═════ RECORDS TO USE
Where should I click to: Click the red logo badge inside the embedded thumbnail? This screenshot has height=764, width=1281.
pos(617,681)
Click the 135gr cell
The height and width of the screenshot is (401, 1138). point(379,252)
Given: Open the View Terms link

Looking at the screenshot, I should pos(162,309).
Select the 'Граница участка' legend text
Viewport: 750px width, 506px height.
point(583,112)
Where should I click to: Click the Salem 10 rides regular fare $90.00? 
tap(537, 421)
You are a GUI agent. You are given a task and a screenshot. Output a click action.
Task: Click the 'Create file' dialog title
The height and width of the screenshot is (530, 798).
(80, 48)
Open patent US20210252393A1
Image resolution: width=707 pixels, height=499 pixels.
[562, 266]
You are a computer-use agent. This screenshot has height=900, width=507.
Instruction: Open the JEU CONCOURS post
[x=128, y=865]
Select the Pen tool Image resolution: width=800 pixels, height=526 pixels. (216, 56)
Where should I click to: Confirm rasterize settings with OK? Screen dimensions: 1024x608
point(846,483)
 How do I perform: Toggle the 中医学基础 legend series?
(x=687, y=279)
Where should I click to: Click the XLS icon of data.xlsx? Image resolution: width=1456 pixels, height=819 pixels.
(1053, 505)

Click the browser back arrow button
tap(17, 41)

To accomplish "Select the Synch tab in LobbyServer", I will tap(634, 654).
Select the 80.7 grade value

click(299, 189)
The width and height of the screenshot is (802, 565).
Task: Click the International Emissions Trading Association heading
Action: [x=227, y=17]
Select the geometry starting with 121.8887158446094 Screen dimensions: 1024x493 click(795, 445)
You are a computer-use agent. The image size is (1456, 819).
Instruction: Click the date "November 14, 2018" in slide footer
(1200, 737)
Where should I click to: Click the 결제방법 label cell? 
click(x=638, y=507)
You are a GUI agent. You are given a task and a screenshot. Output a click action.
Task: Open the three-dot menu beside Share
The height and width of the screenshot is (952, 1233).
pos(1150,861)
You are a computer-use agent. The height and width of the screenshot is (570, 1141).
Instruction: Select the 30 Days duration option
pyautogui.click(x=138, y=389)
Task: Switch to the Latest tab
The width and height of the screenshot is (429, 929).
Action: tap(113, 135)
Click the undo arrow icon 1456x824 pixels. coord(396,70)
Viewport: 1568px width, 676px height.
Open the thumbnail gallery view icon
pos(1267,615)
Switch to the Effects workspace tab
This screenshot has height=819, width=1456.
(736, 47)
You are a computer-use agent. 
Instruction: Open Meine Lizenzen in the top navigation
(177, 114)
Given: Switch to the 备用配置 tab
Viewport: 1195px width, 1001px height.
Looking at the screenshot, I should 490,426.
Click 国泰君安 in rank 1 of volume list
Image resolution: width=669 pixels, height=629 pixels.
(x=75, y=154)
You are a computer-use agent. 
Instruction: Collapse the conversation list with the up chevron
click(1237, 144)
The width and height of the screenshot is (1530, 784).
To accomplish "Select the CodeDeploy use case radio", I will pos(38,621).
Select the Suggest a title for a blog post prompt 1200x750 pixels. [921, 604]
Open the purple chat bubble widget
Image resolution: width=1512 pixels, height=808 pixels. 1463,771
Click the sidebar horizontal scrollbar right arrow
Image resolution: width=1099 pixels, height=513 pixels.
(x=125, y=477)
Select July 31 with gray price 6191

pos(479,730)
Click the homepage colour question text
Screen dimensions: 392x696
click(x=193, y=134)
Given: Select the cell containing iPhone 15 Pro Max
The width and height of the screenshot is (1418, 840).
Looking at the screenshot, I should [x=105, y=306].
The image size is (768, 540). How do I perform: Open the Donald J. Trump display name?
══════════
WHAT IS ASKED -
Copy every line of the material above word for word, changing nothing.

SOLUTION TO THIS PROBLEM -
Where should I click to: Click the red logo badge inside the embedded thumbnail? This screenshot has height=764, width=1281.
pos(617,681)
Click the 135gr cell
The height and width of the screenshot is (401, 1138). point(379,252)
Given: Open the View Terms link

Looking at the screenshot, I should pos(162,309).
Select the 'Граница участка' legend text
Viewport: 750px width, 506px height.
point(583,112)
Where should I click to: Click the Salem 10 rides regular fare $90.00? 
tap(537, 421)
You are a GUI agent. You are given a task and a screenshot. Output a click action.
Task: Click the 'Create file' dialog title
The height and width of the screenshot is (530, 798).
(80, 48)
Open patent US20210252393A1
Image resolution: width=707 pixels, height=499 pixels.
[562, 266]
You are a computer-use agent. This screenshot has height=900, width=507.
Instruction: Open the JEU CONCOURS post
[x=128, y=865]
Select the Pen tool Image resolution: width=800 pixels, height=526 pixels. (216, 56)
Where should I click to: Confirm rasterize settings with OK? Screen dimensions: 1024x608
point(846,483)
 How do I perform: Toggle the 中医学基础 legend series?
(x=687, y=279)
Where should I click to: Click the XLS icon of data.xlsx? Image resolution: width=1456 pixels, height=819 pixels.
(1053, 505)

Click the browser back arrow button
tap(17, 41)

To accomplish "Select the Synch tab in LobbyServer", I will tap(634, 654).
Select the 80.7 grade value

click(299, 189)
The width and height of the screenshot is (802, 565).
Task: Click the International Emissions Trading Association heading
Action: [x=227, y=17]
Select the geometry starting with 121.8887158446094 Screen dimensions: 1024x493 click(795, 445)
You are a computer-use agent. The image size is (1456, 819).
Instruction: Click the date "November 14, 2018" in slide footer
(1200, 737)
Where should I click to: Click the 결제방법 label cell? 
click(x=638, y=507)
You are a GUI agent. You are given a task and a screenshot. Output a click action.
Task: Open the three-dot menu beside Share
The height and width of the screenshot is (952, 1233).
pos(1150,861)
You are a computer-use agent. The height and width of the screenshot is (570, 1141).
Instruction: Select the 30 Days duration option
pyautogui.click(x=138, y=389)
Task: Switch to the Latest tab
The width and height of the screenshot is (429, 929).
Action: tap(113, 135)
Click the undo arrow icon 1456x824 pixels. coord(396,70)
Viewport: 1568px width, 676px height.
Open the thumbnail gallery view icon
pos(1267,615)
Switch to the Effects workspace tab
This screenshot has height=819, width=1456.
(736, 47)
You are a computer-use agent. 
Instruction: Open Meine Lizenzen in the top navigation
(177, 114)
Given: Switch to the 备用配置 tab
Viewport: 1195px width, 1001px height.
Looking at the screenshot, I should 490,426.
Click 国泰君安 in rank 1 of volume list
Image resolution: width=669 pixels, height=629 pixels.
(x=75, y=154)
You are a computer-use agent. 
Instruction: Collapse the conversation list with the up chevron
click(1237, 144)
The width and height of the screenshot is (1530, 784).
To accomplish "Select the CodeDeploy use case radio", I will pos(38,621).
Select the Suggest a title for a blog post prompt 1200x750 pixels. [921, 604]
Open the purple chat bubble widget
Image resolution: width=1512 pixels, height=808 pixels. 1463,771
Click the sidebar horizontal scrollbar right arrow
Image resolution: width=1099 pixels, height=513 pixels.
(x=125, y=477)
Select July 31 with gray price 6191

pos(479,730)
Click the homepage colour question text
Screen dimensions: 392x696
click(x=193, y=134)
Given: Select the cell containing iPhone 15 Pro Max
The width and height of the screenshot is (1418, 840).
Looking at the screenshot, I should [x=105, y=306].
The image size is (768, 540). How do I perform: Open the Donald J. Trump display name?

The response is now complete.